- TASK DETAILS
Transcribe each entry. Change nothing.

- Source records
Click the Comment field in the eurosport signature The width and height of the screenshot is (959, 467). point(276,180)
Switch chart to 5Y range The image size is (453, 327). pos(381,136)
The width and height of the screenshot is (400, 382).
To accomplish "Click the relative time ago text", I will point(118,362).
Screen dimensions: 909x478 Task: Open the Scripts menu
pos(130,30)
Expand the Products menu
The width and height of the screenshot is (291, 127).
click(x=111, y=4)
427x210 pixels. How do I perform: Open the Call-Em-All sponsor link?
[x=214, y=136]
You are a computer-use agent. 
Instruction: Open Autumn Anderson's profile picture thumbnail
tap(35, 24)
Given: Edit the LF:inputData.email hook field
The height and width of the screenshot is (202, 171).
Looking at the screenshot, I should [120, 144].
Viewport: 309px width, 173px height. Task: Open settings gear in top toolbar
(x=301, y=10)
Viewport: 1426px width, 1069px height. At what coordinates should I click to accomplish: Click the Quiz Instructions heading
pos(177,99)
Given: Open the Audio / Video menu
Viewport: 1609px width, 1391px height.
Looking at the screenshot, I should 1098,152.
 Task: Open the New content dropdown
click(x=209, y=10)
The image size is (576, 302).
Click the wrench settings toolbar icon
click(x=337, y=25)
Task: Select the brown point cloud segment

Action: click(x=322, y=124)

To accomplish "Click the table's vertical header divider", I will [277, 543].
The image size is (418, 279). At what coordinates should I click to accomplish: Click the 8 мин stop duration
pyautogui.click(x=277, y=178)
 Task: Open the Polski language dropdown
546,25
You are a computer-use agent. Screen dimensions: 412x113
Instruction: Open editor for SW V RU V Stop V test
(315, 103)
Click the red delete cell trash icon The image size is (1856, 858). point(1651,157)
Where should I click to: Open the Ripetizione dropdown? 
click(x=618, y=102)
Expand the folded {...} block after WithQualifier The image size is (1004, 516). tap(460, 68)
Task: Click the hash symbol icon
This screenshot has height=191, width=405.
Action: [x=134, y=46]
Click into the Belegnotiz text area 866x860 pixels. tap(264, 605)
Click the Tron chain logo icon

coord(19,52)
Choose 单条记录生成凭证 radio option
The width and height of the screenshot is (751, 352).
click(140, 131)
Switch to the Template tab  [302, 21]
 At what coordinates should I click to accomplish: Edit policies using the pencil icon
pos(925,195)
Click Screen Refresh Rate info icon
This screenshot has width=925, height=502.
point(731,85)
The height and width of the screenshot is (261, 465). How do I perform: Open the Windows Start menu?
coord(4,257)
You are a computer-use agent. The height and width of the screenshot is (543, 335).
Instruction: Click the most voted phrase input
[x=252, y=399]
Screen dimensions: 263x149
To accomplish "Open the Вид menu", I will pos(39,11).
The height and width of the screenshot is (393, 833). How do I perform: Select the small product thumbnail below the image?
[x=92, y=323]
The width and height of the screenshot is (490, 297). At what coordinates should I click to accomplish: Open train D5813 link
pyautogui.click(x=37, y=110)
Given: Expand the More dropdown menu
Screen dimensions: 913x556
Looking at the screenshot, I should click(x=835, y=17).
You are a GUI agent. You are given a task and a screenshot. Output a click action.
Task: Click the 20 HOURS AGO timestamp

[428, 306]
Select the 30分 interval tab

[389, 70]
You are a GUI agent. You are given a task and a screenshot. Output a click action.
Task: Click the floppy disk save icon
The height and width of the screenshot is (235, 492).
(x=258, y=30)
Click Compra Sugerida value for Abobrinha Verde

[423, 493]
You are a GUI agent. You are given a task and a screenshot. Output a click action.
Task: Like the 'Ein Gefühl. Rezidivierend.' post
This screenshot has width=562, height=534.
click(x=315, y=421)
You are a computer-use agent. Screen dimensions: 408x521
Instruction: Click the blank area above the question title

- EXERCISE SOLUTION
Click the Comment field in the eurosport signature The width and height of the screenshot is (959, 467). point(276,180)
Switch chart to 5Y range The image size is (453, 327). pos(381,136)
The width and height of the screenshot is (400, 382).
To accomplish "Click the relative time ago text", I will point(118,362).
Screen dimensions: 909x478 Task: Open the Scripts menu
pos(130,30)
Expand the Products menu
The width and height of the screenshot is (291, 127).
click(x=111, y=4)
427x210 pixels. How do I perform: Open the Call-Em-All sponsor link?
[x=214, y=136]
You are a computer-use agent. 
Instruction: Open Autumn Anderson's profile picture thumbnail
tap(35, 24)
Given: Edit the LF:inputData.email hook field
The height and width of the screenshot is (202, 171).
Looking at the screenshot, I should [120, 144].
Viewport: 309px width, 173px height. Task: Open settings gear in top toolbar
(x=301, y=10)
Viewport: 1426px width, 1069px height. At what coordinates should I click to accomplish: Click the Quiz Instructions heading
pos(177,99)
Given: Open the Audio / Video menu
Viewport: 1609px width, 1391px height.
Looking at the screenshot, I should 1098,152.
 Task: Open the New content dropdown
click(x=209, y=10)
The image size is (576, 302).
Click the wrench settings toolbar icon
click(x=337, y=25)
Task: Select the brown point cloud segment

Action: click(x=322, y=124)

To accomplish "Click the table's vertical header divider", I will [277, 543].
The image size is (418, 279). At what coordinates should I click to accomplish: Click the 8 мин stop duration
pyautogui.click(x=277, y=178)
 Task: Open the Polski language dropdown
546,25
You are a computer-use agent. Screen dimensions: 412x113
Instruction: Open editor for SW V RU V Stop V test
(315, 103)
Click the red delete cell trash icon The image size is (1856, 858). point(1651,157)
Where should I click to: Open the Ripetizione dropdown? 
click(x=618, y=102)
Expand the folded {...} block after WithQualifier The image size is (1004, 516). tap(460, 68)
Task: Click the hash symbol icon
This screenshot has height=191, width=405.
Action: [x=134, y=46]
Click into the Belegnotiz text area 866x860 pixels. tap(264, 605)
Click the Tron chain logo icon

coord(19,52)
Choose 单条记录生成凭证 radio option
The width and height of the screenshot is (751, 352).
click(140, 131)
Switch to the Template tab  [302, 21]
 At what coordinates should I click to accomplish: Edit policies using the pencil icon
pos(925,195)
Click Screen Refresh Rate info icon
This screenshot has width=925, height=502.
point(731,85)
The height and width of the screenshot is (261, 465). How do I perform: Open the Windows Start menu?
coord(4,257)
You are a computer-use agent. The height and width of the screenshot is (543, 335).
Instruction: Click the most voted phrase input
[x=252, y=399]
Screen dimensions: 263x149
To accomplish "Open the Вид menu", I will pos(39,11).
The height and width of the screenshot is (393, 833). How do I perform: Select the small product thumbnail below the image?
[x=92, y=323]
The width and height of the screenshot is (490, 297). At what coordinates should I click to accomplish: Open train D5813 link
pyautogui.click(x=37, y=110)
Given: Expand the More dropdown menu
Screen dimensions: 913x556
Looking at the screenshot, I should click(x=835, y=17).
You are a GUI agent. You are given a task and a screenshot. Output a click action.
Task: Click the 20 HOURS AGO timestamp

[428, 306]
Select the 30分 interval tab

[389, 70]
You are a GUI agent. You are given a task and a screenshot. Output a click action.
Task: Click the floppy disk save icon
The height and width of the screenshot is (235, 492).
(x=258, y=30)
Click Compra Sugerida value for Abobrinha Verde

[423, 493]
You are a GUI agent. You are given a task and a screenshot. Output a click action.
Task: Like the 'Ein Gefühl. Rezidivierend.' post
This screenshot has width=562, height=534.
click(x=315, y=421)
You are a computer-use agent. Screen dimensions: 408x521
Instruction: Click the blank area above the question title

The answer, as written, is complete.